> [GIVEN PROBLEM]: Give back the material between the lines holding "Identify the location of copy." and "What do you see at coordinates (831, 491)", inclusive, replacing "image size" with "screen size" and leaving everything else unchanged.

> [DATA FOR PROCESSING]:

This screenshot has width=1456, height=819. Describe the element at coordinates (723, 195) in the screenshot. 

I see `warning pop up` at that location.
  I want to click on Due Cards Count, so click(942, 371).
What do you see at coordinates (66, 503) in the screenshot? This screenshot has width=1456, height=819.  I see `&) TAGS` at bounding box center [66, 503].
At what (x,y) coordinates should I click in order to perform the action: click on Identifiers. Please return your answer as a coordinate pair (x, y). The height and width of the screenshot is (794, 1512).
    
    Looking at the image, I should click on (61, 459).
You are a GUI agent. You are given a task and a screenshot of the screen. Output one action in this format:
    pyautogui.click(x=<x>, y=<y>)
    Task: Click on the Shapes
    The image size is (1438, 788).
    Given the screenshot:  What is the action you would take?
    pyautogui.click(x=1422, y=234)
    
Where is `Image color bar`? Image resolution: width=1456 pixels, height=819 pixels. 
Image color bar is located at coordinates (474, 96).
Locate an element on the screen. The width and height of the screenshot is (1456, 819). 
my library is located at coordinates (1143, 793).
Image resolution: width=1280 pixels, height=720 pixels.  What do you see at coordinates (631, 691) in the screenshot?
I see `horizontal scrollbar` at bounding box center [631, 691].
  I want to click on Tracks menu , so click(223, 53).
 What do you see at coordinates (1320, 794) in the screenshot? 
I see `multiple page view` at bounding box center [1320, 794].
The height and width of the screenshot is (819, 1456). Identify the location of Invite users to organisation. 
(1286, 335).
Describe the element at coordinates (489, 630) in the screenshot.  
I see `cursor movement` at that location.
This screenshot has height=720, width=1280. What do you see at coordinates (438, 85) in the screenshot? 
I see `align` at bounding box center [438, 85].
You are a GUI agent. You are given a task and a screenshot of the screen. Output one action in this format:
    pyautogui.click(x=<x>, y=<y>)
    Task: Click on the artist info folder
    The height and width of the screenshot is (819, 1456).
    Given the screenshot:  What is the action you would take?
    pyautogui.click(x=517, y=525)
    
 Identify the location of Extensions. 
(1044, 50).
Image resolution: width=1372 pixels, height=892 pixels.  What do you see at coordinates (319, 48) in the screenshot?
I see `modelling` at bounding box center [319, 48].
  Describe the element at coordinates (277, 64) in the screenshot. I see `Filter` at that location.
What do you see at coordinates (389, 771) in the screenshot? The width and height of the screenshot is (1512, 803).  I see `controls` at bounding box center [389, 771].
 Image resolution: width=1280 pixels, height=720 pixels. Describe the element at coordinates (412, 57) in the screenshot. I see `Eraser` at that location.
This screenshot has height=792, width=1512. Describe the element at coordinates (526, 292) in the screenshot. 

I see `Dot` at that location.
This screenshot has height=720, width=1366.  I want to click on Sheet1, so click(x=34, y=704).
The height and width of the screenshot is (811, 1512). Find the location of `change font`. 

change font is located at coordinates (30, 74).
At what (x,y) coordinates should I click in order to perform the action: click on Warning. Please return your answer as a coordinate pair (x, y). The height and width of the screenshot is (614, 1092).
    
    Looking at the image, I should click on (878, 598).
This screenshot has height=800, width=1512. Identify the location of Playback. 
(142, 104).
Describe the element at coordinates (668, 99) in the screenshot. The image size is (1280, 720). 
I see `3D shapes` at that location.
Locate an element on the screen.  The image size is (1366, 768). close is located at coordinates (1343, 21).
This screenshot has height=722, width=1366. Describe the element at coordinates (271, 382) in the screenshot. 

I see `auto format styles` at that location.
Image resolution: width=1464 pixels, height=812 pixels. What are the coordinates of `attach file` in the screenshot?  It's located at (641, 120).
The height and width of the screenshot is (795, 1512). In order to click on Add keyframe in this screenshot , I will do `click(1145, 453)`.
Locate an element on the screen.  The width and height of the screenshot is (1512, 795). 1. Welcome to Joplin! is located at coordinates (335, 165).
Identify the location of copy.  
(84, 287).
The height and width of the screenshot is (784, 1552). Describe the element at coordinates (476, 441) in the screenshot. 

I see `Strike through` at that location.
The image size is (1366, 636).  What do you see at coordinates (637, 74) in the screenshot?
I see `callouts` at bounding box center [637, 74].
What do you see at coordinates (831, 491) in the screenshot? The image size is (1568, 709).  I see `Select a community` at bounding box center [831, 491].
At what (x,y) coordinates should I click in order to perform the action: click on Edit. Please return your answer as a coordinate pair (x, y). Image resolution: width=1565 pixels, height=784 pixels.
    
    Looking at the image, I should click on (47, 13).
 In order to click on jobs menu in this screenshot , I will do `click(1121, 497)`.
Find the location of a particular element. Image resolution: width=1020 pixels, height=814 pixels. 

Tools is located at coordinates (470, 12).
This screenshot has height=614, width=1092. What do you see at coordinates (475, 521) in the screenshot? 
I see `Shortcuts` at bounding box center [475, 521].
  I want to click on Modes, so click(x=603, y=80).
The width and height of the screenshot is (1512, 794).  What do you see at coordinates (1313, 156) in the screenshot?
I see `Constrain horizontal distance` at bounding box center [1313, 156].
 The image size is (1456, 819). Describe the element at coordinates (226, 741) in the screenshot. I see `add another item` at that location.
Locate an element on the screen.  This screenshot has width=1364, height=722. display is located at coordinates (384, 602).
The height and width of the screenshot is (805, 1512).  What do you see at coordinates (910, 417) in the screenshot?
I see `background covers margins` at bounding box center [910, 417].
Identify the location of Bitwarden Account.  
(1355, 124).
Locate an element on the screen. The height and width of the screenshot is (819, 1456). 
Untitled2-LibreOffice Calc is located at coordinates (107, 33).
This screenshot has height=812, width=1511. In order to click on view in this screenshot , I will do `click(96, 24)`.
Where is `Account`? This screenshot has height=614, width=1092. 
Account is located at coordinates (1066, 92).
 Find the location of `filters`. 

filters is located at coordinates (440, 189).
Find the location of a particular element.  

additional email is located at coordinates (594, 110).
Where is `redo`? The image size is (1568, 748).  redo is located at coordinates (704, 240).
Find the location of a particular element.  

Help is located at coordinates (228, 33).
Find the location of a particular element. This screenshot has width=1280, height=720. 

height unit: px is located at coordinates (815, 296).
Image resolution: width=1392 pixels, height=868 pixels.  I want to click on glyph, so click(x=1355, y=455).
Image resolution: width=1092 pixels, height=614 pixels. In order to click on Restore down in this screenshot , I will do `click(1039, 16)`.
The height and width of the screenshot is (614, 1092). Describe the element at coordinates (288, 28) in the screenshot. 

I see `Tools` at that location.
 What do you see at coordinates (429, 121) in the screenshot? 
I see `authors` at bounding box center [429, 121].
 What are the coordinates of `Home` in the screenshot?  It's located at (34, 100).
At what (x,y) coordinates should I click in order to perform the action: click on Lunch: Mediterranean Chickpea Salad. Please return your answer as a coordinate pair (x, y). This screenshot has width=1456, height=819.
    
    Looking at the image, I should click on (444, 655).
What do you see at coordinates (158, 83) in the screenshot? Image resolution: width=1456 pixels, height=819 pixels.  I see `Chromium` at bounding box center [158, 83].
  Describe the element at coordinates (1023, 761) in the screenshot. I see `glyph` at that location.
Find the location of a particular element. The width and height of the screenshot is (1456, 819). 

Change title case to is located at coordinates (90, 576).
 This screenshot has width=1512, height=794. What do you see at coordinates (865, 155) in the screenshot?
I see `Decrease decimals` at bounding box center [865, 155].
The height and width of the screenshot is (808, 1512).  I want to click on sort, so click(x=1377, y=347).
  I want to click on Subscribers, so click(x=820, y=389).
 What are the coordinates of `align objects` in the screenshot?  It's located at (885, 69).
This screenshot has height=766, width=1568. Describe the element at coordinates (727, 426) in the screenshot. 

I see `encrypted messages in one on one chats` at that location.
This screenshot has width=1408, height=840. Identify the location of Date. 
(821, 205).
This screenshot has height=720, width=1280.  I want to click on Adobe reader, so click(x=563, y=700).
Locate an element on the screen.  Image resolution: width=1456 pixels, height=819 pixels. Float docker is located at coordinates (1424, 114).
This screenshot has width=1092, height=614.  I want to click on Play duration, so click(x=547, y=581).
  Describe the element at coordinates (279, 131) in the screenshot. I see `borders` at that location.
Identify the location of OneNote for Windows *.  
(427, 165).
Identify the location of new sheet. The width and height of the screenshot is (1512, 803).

> [RESPONSE TO THIS TASK]:
Identify the location of copy.  
(84, 287).
The height and width of the screenshot is (784, 1552). Describe the element at coordinates (476, 441) in the screenshot. 

I see `Strike through` at that location.
The screen size is (1366, 636).  What do you see at coordinates (637, 74) in the screenshot?
I see `callouts` at bounding box center [637, 74].
What do you see at coordinates (831, 491) in the screenshot? The screen size is (1568, 709).  I see `Select a community` at bounding box center [831, 491].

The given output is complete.